Solos & StartUps: A Match Made in Heaven Or Clients from Hell?

Solos and startups seem like an ideal match.  Most obviously, startups don’t have the cash to hire in-house counsel or expensive mega-firms and solos can offer competitive rates and flexible service.  Solos also have the ability to better understand and accommodate the demands of start-ups since solos are essentially start-ups themselves.  For these reasons, experts typically advise solos with an interest in or experience with corporate or business law to target startups as potential clients.

But is that advise wise?  Not really – and I’ll debunk that myth below.

First, focusing your law practice in a set of impoverished clients isn’t very wise –  even when the target  is as sexy as startups.   When company founders are living in houses mortgaged to the hilt to fund their companies or are subsisting on ramen noodles, they won’t be inclined to spend even a couple of thousand dollars on legal services from a solo.   Theres a reason, after all, why so many new small companies use Legal Zoom
A low priced  subscription service  may fare better, though my impression is that many early stage start ups do not have the same ongoing, routine legal needs as more established companies.  And while a solo could offer quality, low-priced unbundled services to start up entrepreneurs (which is the approach taken by Upstart Legal) that’s more of a long term strategy to build a relationship with a promising company in the hopes of a payout down the line.  Unbundled services, in and of themselves, aren’t a viable standalone business model . Finally, even where a solo does manage to snag a start-up, there’s no guarantee that those companies with dance with the ones that brung ’em when venture capital starts pouring in.
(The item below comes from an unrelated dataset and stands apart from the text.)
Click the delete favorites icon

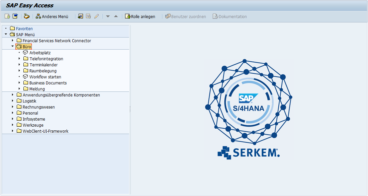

In the meantime, solos also face stiff competition for the more promising startups from mega law firms that can afford to defer compensation or even work entirely for free.  Firms like Perkins Coie have set up slick websites where you can create a termsheet or a Delaware corporation free of charge.  Large firms can offer startups other benefits that solos can’t, like  free offices ,  meeting space  and introductions to wealthy contacts.  These firms offer these benefits to attract the most promising startups, taking the wheat while casting the chaff (think toiletpaper.com) to the small fry.  In other words, while solos can still attract startup business, they’re going to be stuck with the companies less likely to succeed.

I’m not saying that solos should steer clear of all startups.  Rather, they need to modify their expectations — and diversify their client base, using more stable companies to effectively subsidize their start up work. It may also be possible to generate real revenue from startups that have unique regulatory needs (as I provide from time to time to start up marine and hydrokinetic renewables companies).  Some start ups may also have a little bit more money to spend, like those founded by retiring baby boomers.  And for solos who are parents, a practice focuses on mom-preneurs or offering unbundled web-based services could provide enough work to sustain a low-key, part-time practice. Finally,  a start-up focused practice might  work in some states that have thriving start up communities but no dominant, local mega-firms.  Yet even there you may be stuck with your share of low paid work.